Thomas Watson, seorang Puritan, menyebut dosa seksual sebagai: “poisoned sweet” — manis sesaat, tapi meracuni jiwa selamanya.
2. Hukuman Allah yang Kekal
Pernyataan bahwa Allah akan menghakimi menegaskan bahwa dosa seksual bukan sekadar pelanggaran sosial, tetapi pelanggaran terhadap hukum Allah. Dan Allah yang kudus akan membawa penghakiman atas mereka yang tidak bertobat.
Jonathan Edwards, dalam khotbah terkenalnya “Sinners in the Hands of an Angry God,” memperingatkan bahwa dosa seksual mendatangkan murka Allah yang adil, kecuali seseorang berlindung dalam anugerah Kristus.
IV. Pandangan Teologi Reformed tentang Pernikahan
A. Institusi Ilahi dan Sakral
Pernikahan bukan sekadar kontrak sosial, melainkan perjanjian kudus (holy covenant) antara pria dan wanita di hadapan Allah.
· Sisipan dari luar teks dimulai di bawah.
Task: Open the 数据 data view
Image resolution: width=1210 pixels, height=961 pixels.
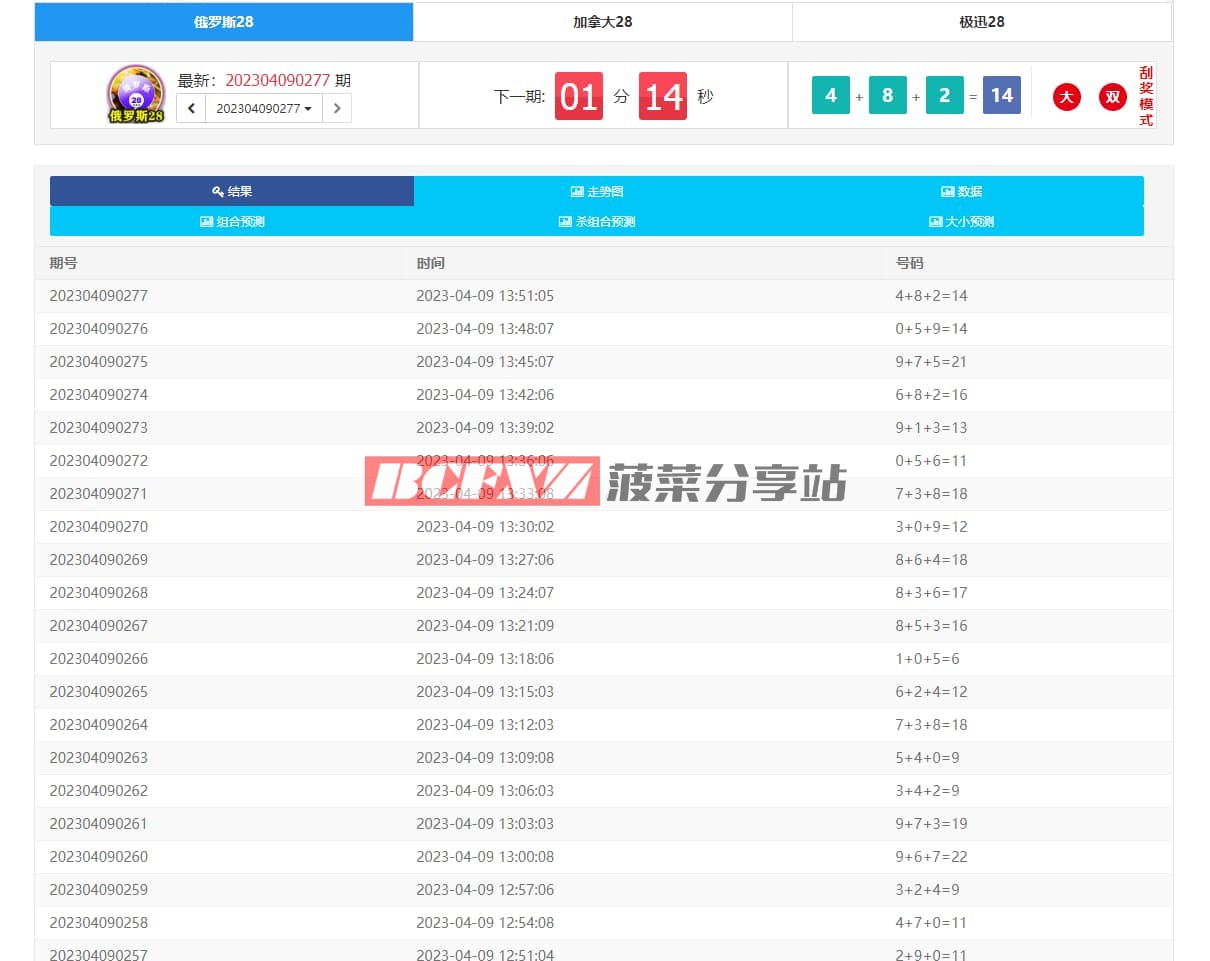Action: [961, 191]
Reformed menekankan bahwa:
-
Allah adalah saksi atas janji nikah (Maleakhi 2:14)
-
Tujuan pernikahan: kesatuan, kenikmatan sah, keturunan ilahi, dan penggambaran kasih Kristus terhadap jemaat (Efesus 5:22-33)
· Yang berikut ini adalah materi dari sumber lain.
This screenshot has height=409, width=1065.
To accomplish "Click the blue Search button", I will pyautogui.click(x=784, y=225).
B. Pernikahan sebagai Sarana Anugerah
Westminster Confession of Faith (24.1):
“Marriage is to be between one man and one woman, and is designed for the mutual help of husband and wife, the increase of mankind with legitimate offspring, and the prevention of immorality.”
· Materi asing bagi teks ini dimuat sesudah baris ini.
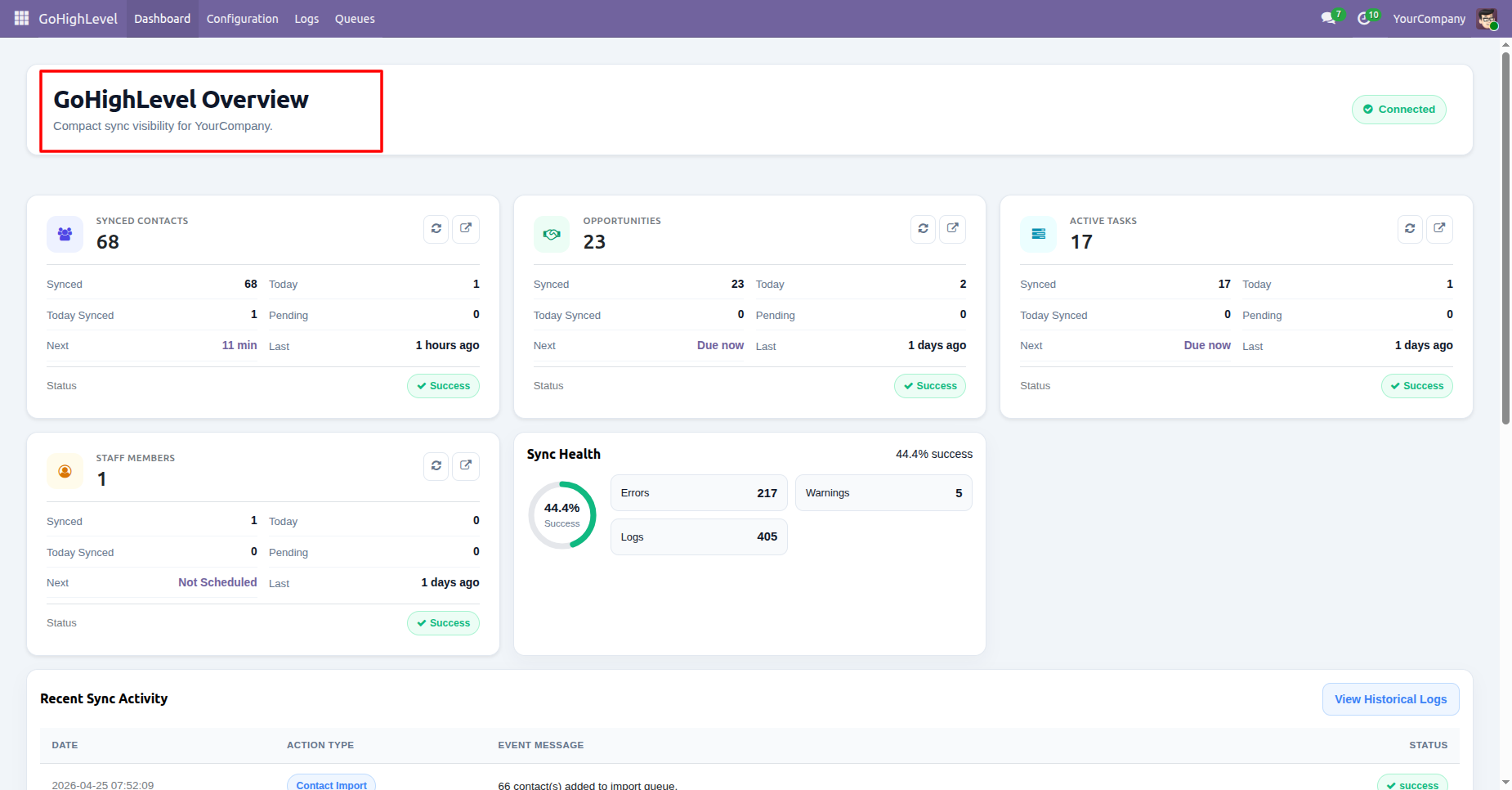
Task: Click the 44.4% success progress ring
Action: tap(562, 514)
Pernikahan mencegah dosa seksual, menyediakan dukungan emosional dan rohani, serta memperluas umat Allah secara generasi.
V. Tantangan Kontekstual Masa Kini
A. Relativisme Seksual
Budaya modern menolak standar absolut dan mengangkat kebebasan seksual tanpa batas. Namun Ibrani 13:4 berdiri sebagai pernyataan ilahi yang menolak semua bentuk kenajisan.
Carl Trueman, dalam buku The Rise and Triumph of the Modern Self, menunjukkan bahwa pergeseran budaya seksual berasal dari kejatuhan teologis — menolak Allah sebagai otoritas moral.
B. Perzinahan Emosional dan Digital
Dalam era digital, dosa seksual tidak hanya terjadi secara fisik, tapi juga melalui pornografi, sexting, dan hubungan virtual. Teologi Reformed mengajarkan bahwa dosa berasal dari hati, sehingga bentuk-bentuk modern ini tetap merupakan pelanggaran serius.
VI. Aplikasi Praktis untuk Orang Percaya
A. Bagi yang Belum Menikah
-
Hormatilah pernikahan, meski Anda belum menikah.
-
Jagalah kekudusan pribadi dalam pikiran, tubuh, dan hati.
-
Pandang pernikahan sebagai anugerah, bukan beban.
B. Bagi Pasangan Menikah
-
Rawatlah hubungan dengan kasih, komunikasi, dan kesetiaan.
-
Hormatilah pasangan Anda sebagai ciptaan Allah.
-
Jangan biarkan hubungan seksual terabaikan atau digunakan sebagai alat manipulasi.
C. Bagi Pemimpin Gereja
1 Timotius 3 menetapkan standar tinggi bagi pemimpin rohani, termasuk dalam kesucian perkawinan. Pemimpin harus menjadi teladan dalam menghormati pernikahan dan hidup kudus.
VII. Kasih Karunia bagi yang Bertobat
Berita penghakiman dalam Ibrani 13:4 bukan berarti tidak ada harapan. Dalam Kristus, bahkan dosa seksual yang paling gelap sekalipun dapat diampuni.
1 Korintus 6:11:
“Dan beberapa orang di antara kamu demikianlah dahulu; tetapi kamu telah memberi dirimu disucikan, kamu telah dikuduskan, kamu telah dibenarkan dalam nama Tuhan Yesus Kristus dan dalam Roh Allah kita.”
Martyn Lloyd-Jones berkata:
“There is no sin too great for the blood of Christ. But do not deceive yourself: you must repent and flee to Christ for mercy.”
VIII. Kesimpulan: Menjunjung Tinggi Kehormatan Pernikahan
Ibrani 13:4 adalah seruan ilahi kepada semua umat Allah, di segala zaman dan konteks, untuk:
-
Menghormati pernikahan sebagai ciptaan Allah
-
Menjaga kekudusan seksual sebagai bentuk ibadah
-
Menolak semua bentuk kenajisan
-
Menyadari realitas penghakiman ilahi
-
Menemukan pengampunan sejati di dalam Yesus Kristus
Sebagai orang percaya yang memegang teologi Reformed, kita dipanggil untuk tidak kompromi dalam hal kebenaran dan kekudusan. Dalam dunia yang semakin kabur batas moralnya, biarlah gereja berdiri teguh di atas firman, hidup dalam kekudusan, dan menampilkan kemuliaan Kristus lewat kesetiaan dalam pernikahan.